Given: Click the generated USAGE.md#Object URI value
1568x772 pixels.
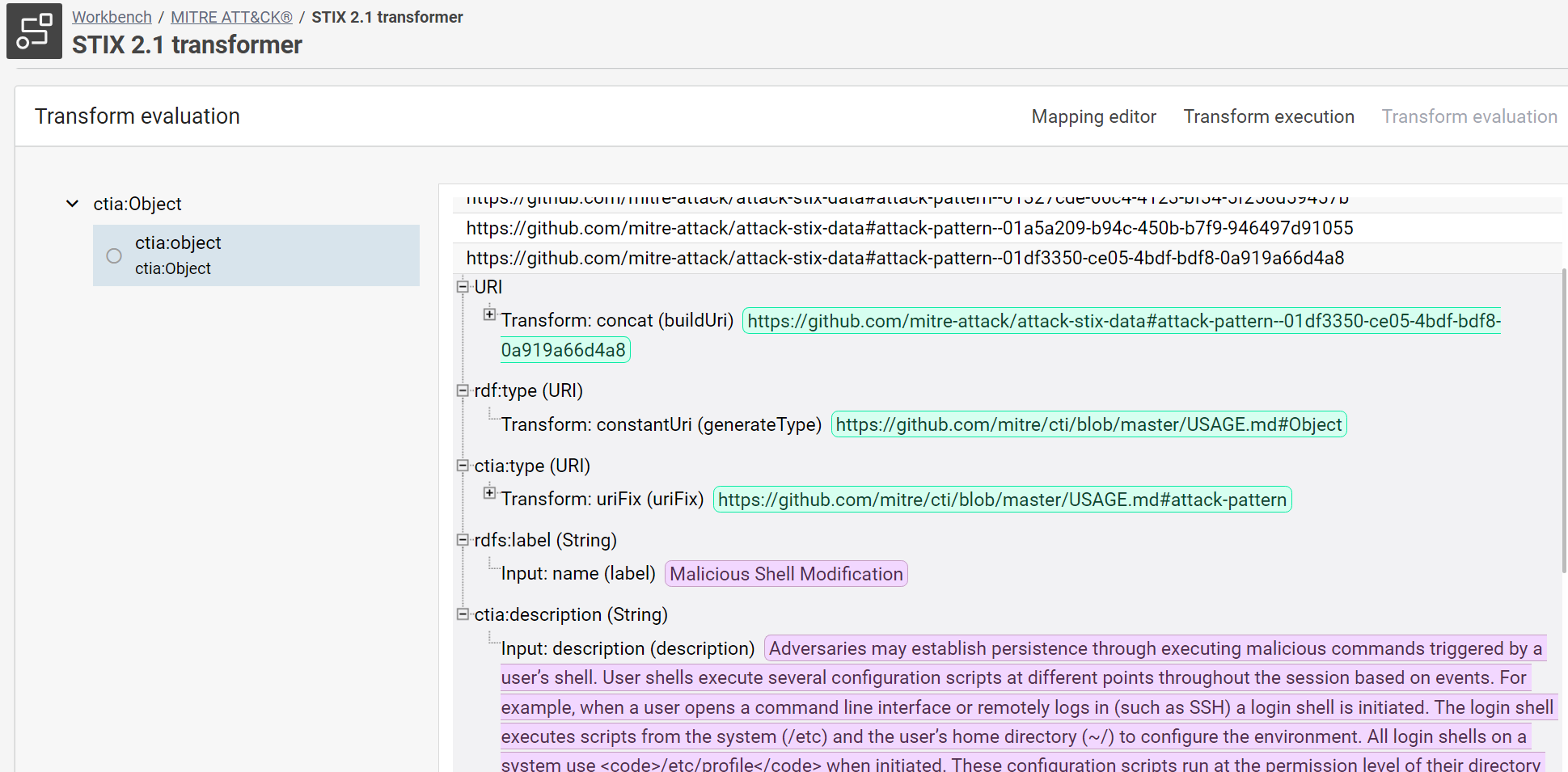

---

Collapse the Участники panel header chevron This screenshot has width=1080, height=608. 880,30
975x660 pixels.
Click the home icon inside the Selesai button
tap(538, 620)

* * *

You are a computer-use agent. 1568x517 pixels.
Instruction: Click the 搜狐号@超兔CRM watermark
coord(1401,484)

** EXERCISE GOAL **
Keep both end lines and retype everything in the records above from the line containing "Given: Click the" through the line containing "1568x772 pixels.", exactly, with nothing else.

** ANSWER TO THIS PROBLEM **
Given: Click the generated USAGE.md#Object URI value
1568x772 pixels.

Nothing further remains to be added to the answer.